> [Task goal]: Copy out every line of the listing below word for word, leaving out the pictures.

[Dataset excerpt]

——————————

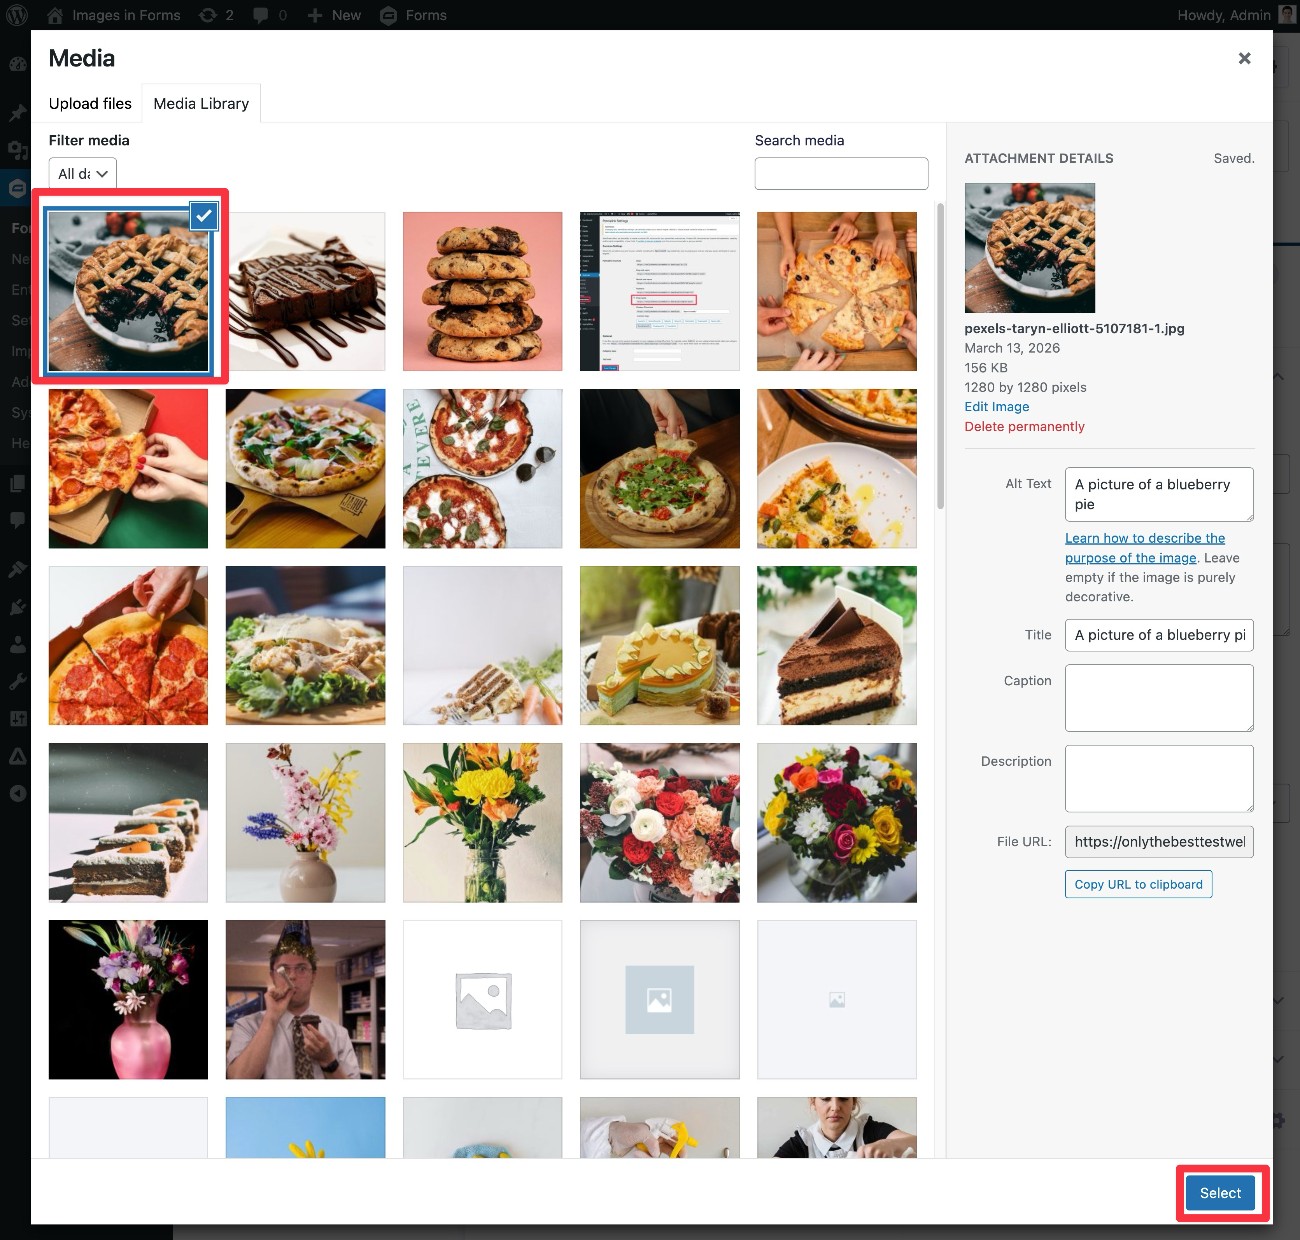This screenshot has width=1300, height=1240.
Task: Click into the Alt Text field
Action: click(x=1158, y=494)
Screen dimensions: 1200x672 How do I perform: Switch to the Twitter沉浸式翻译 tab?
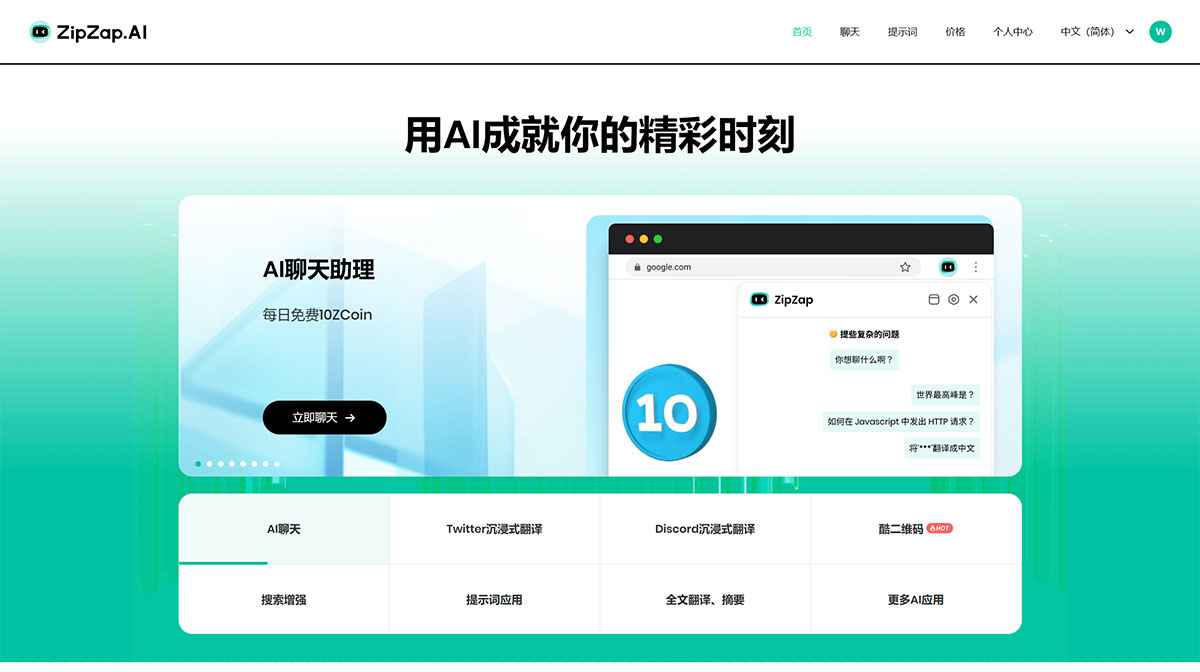click(494, 528)
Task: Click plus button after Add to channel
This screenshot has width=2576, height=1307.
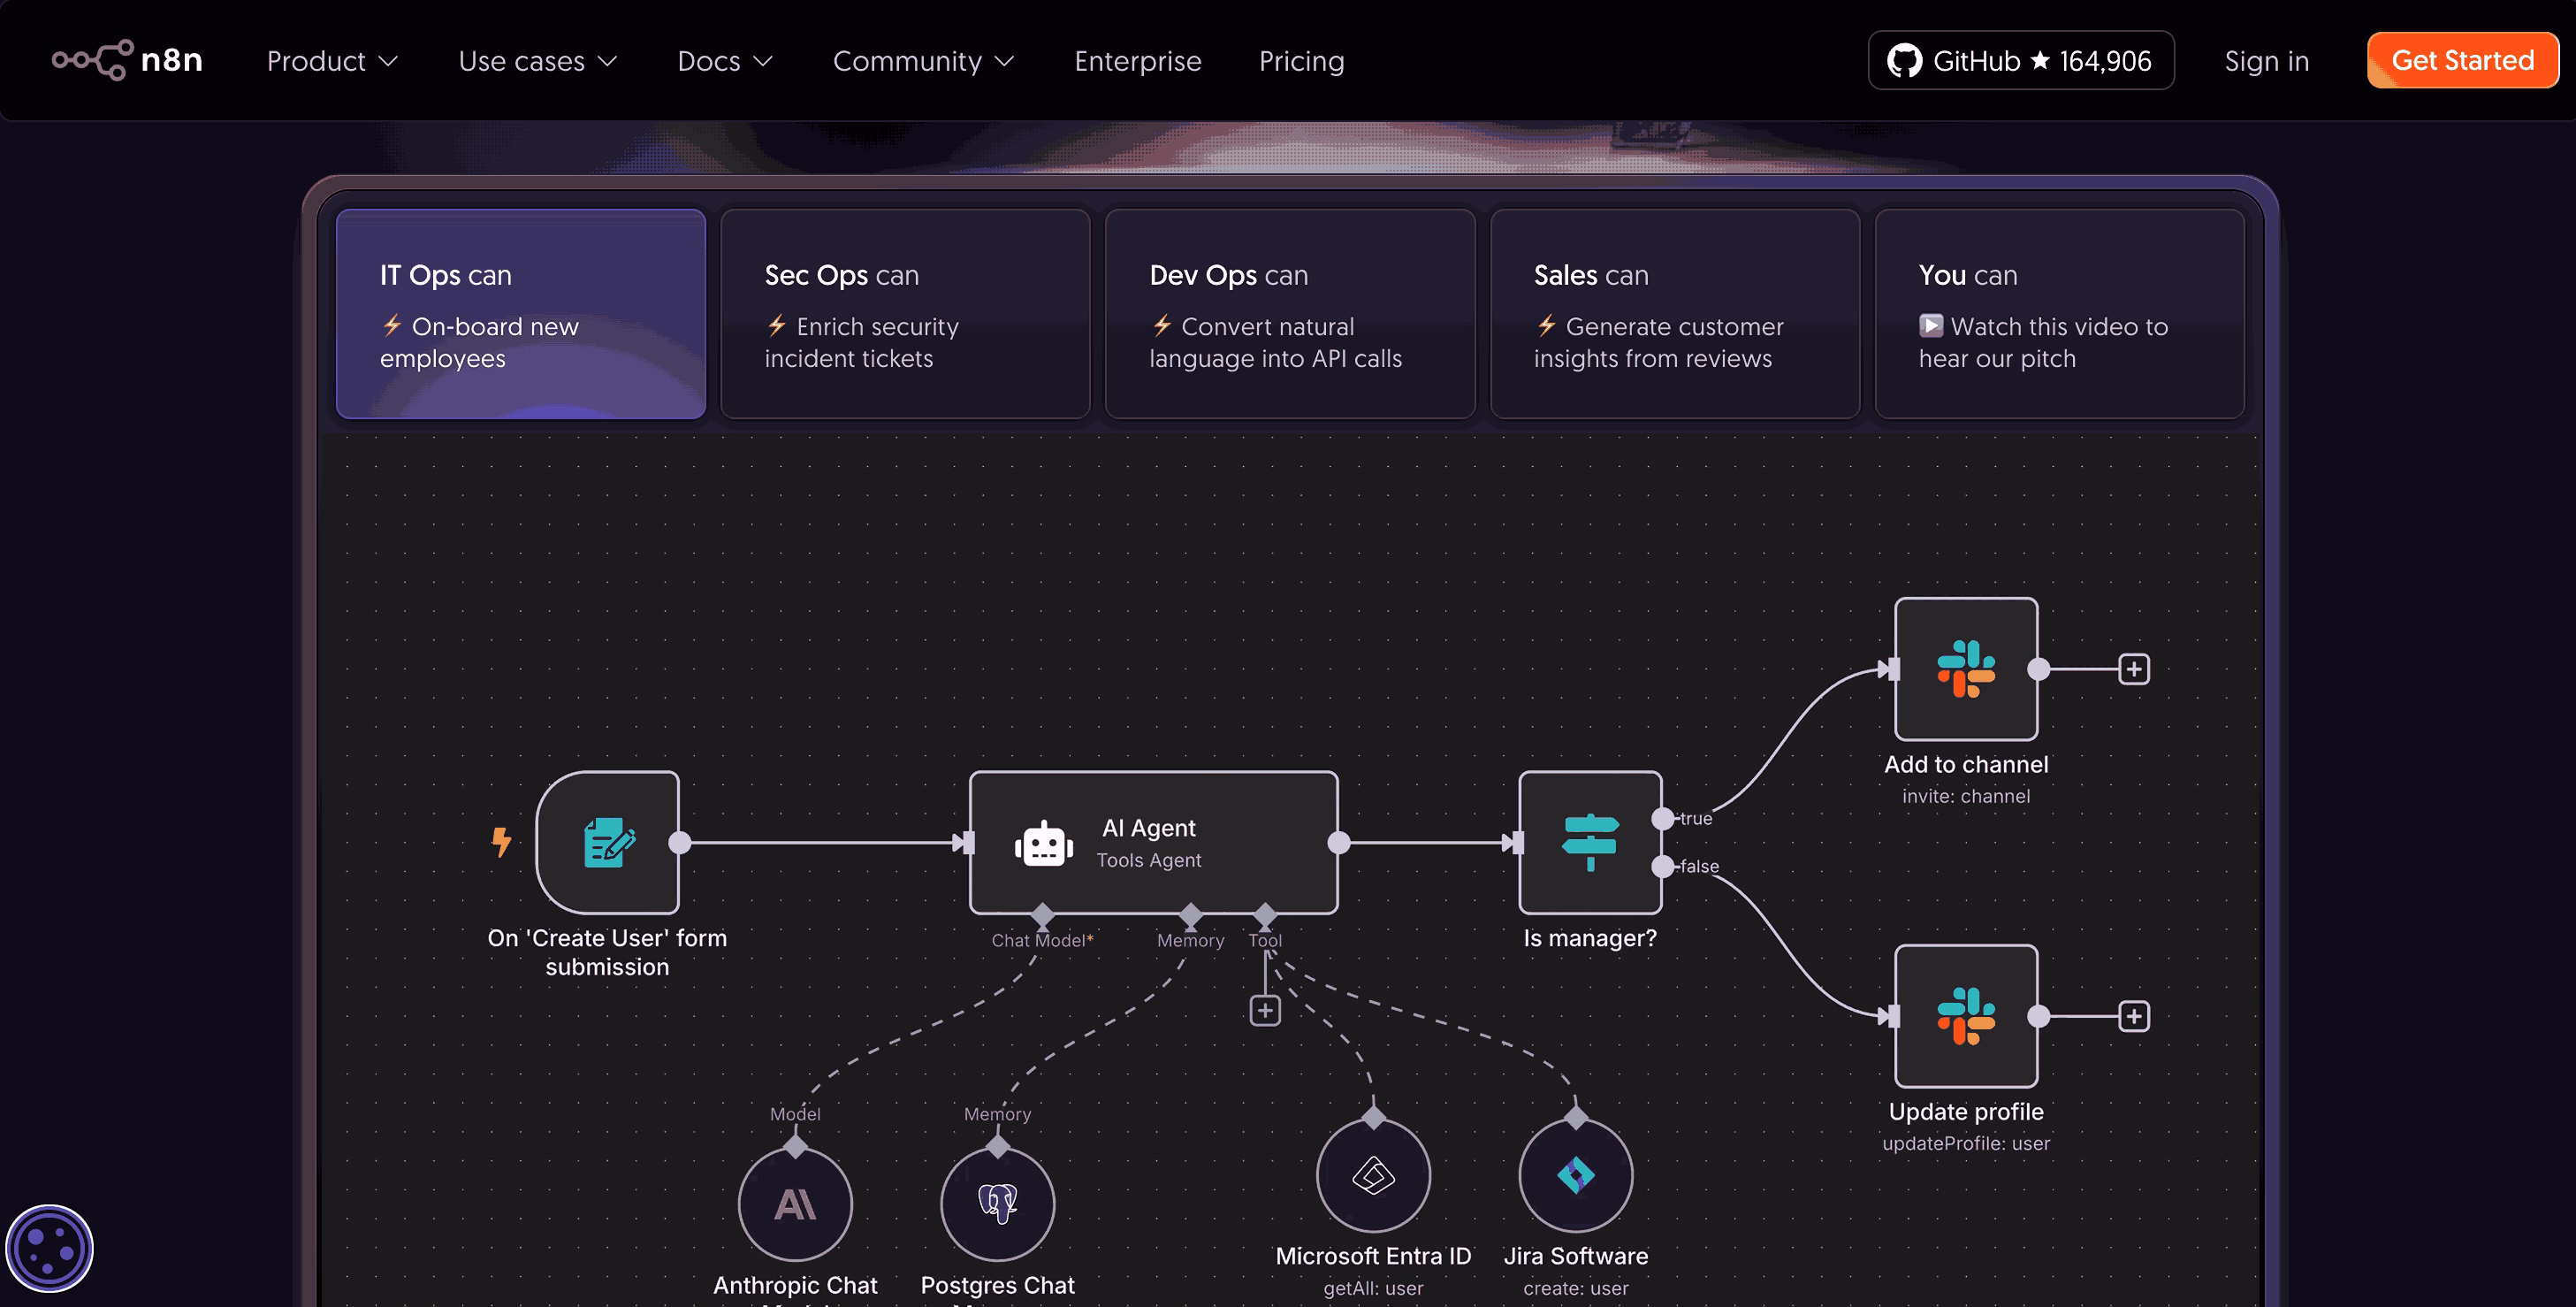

——————————

> [Completed exercise]:
This screenshot has width=1300, height=1240.
Task: Click into the Alt Text field
Action: click(x=1158, y=494)
Screen dimensions: 1200x672 How do I perform: Switch to the Twitter沉浸式翻译 tab?
click(494, 528)
Task: Click plus button after Add to channel
This screenshot has width=2576, height=1307.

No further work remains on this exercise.